The White House has placed social services in the hands of Ben Carson (United States Secretary of Housing and Urban Development), Stephen Hahn (United States Commissioner of Food and Drugs), Joel Szabat (Under Secretary of Transportation for Policy in the United States Department of Transportation), Seema Verma (Administrator of the Centers for Medicare and Medicaid Services), and Robert Wilkie (United States Secretary of Veterans Affairs). The Black Coronavirus Task Force can call upon the Joint Center for Political and Economic Studies, the Conference of Minority Transportations Officials, the African American Planning Commission (AAPC), and the National Association for Black Veterans to coordinate similar functions.
And finally, the White House Coronavirus Task force has Joe Grogan (Assistant to the President and Director of the Domestic Policy Council) and Chris Liddell (Assistant to the President and White House Deputy Chief of Staff for Policy Coordination) coordinating policy. A number of the organizations listed above can lend representatives to the coordination of national, state, and local policy.
Directly mimicking a task force that was built to serve white communities will fail to meet the needs of Black people. There are challenges that Black people face that white communities do not that must be addressed if communities are to survive COVID-19.
Jails and prisons are hotspots for the Coronavirus, and members of Black communities nationwide are overrepresented in these crowded and unsanitary spaces. Black communities are often nestled in food deserts and healthcare deserts that are polluted and dilapidated. They lack clean water. They lack proper sewage and sanitation. They lack proper educational institutions. There is no internet. There are few sources of information that can be trusted. There are no utilities. Black communities lack even the most basic infrastructure needed to implement a Coronavirus survival plan.
Organizations such as the National Black Child Development Institute (NBCDI), the National Association of the Black Male Educators, the National Alliance of Black School Educators, Blacks in Technology
Information Technology Senior Management Forum, the National Society of Black Engineers, the National Action Council for Minorities in Engineering (NACME), the National Association of Blacks In Criminal Justice (NABCJ), and the National Association of Black Journalists will have to step up, lead, and coordinate with the rest of the Black Coronavirus Task Force to clearly articulate plans for the de-ghettoization of the Black community. These groups will also have to coordinate deeply and directly with local and state level organizations.
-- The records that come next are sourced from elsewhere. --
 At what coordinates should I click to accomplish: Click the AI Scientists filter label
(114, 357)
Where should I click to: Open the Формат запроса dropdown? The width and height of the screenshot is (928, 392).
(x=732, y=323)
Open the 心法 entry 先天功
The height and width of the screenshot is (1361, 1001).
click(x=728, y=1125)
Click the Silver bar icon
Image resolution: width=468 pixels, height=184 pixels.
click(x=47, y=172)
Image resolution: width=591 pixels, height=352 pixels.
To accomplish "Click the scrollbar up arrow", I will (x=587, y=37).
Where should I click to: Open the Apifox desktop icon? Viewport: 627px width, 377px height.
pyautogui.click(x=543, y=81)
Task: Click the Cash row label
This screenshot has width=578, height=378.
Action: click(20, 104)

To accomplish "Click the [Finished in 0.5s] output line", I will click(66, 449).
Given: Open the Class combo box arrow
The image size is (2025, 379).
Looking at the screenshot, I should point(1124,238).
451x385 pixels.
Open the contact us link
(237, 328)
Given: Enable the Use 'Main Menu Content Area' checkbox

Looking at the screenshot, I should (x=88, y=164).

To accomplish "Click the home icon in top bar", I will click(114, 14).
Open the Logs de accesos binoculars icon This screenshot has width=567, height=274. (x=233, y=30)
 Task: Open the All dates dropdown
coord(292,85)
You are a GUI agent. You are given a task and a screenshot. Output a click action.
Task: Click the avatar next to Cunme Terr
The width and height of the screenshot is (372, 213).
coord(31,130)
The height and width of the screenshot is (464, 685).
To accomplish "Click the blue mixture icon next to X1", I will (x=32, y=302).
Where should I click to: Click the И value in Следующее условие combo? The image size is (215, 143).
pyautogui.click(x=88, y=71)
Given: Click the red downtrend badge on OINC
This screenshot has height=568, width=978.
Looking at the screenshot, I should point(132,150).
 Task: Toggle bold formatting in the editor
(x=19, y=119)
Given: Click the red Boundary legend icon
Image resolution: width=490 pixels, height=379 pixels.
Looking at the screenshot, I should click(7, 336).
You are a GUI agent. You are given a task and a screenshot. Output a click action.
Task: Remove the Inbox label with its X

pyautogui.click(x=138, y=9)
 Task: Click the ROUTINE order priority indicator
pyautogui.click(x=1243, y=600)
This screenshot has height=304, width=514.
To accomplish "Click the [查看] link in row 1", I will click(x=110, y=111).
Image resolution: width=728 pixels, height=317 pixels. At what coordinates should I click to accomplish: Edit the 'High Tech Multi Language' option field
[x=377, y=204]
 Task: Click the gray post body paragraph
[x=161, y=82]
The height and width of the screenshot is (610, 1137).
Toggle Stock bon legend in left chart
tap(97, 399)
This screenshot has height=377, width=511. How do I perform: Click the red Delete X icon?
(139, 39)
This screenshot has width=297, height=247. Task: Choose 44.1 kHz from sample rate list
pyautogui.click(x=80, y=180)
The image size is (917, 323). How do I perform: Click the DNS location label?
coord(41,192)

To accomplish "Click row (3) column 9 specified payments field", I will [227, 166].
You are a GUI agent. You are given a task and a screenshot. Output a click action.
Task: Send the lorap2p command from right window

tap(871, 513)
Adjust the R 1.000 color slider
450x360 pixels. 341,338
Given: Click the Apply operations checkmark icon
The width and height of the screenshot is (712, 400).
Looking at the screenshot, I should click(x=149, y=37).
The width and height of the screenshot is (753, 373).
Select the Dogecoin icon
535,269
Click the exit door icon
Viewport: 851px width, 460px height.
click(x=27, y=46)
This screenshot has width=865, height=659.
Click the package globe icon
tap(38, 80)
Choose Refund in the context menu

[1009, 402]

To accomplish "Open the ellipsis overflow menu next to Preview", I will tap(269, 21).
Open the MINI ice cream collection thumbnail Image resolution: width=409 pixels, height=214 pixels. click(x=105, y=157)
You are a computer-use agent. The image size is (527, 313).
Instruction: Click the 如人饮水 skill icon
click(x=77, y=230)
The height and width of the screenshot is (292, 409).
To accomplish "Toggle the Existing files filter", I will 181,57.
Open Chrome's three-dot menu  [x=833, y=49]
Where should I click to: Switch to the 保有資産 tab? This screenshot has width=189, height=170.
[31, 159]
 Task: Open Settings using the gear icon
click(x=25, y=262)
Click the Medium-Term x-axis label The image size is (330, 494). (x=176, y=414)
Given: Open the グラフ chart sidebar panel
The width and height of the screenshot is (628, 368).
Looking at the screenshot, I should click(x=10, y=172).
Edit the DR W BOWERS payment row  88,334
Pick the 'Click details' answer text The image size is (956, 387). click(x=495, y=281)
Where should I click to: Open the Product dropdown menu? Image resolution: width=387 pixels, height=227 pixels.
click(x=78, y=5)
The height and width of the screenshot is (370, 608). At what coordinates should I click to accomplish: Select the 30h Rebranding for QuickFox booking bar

Defensively, the Black community must recognize that white it has leverage, it also has enemies. There will be people organized to stop Black folks from protecting themselves. A network of strategist, political analysts, and grass roots advocacy groups will need to be formed to organize the direct action and civil disobedience efforts that will be necessary to achieve the demands of the Black Coronavirus Task Force. Black Lives Matter, the National Black Justice Coalition, the National Urban League, and Incite! are just a few of the organizations that can step up to take action.
But action must be taken. Town halls aren’t enough. Social media messaging isn’t enough. And waiting for the whitest White House in generations to do the right thing for the Black community is a strategic mistake that will cost tens of thousands of lives. We must learn from out past if we want to survive this pandemic. We must learn from the past if we are going to create a new future.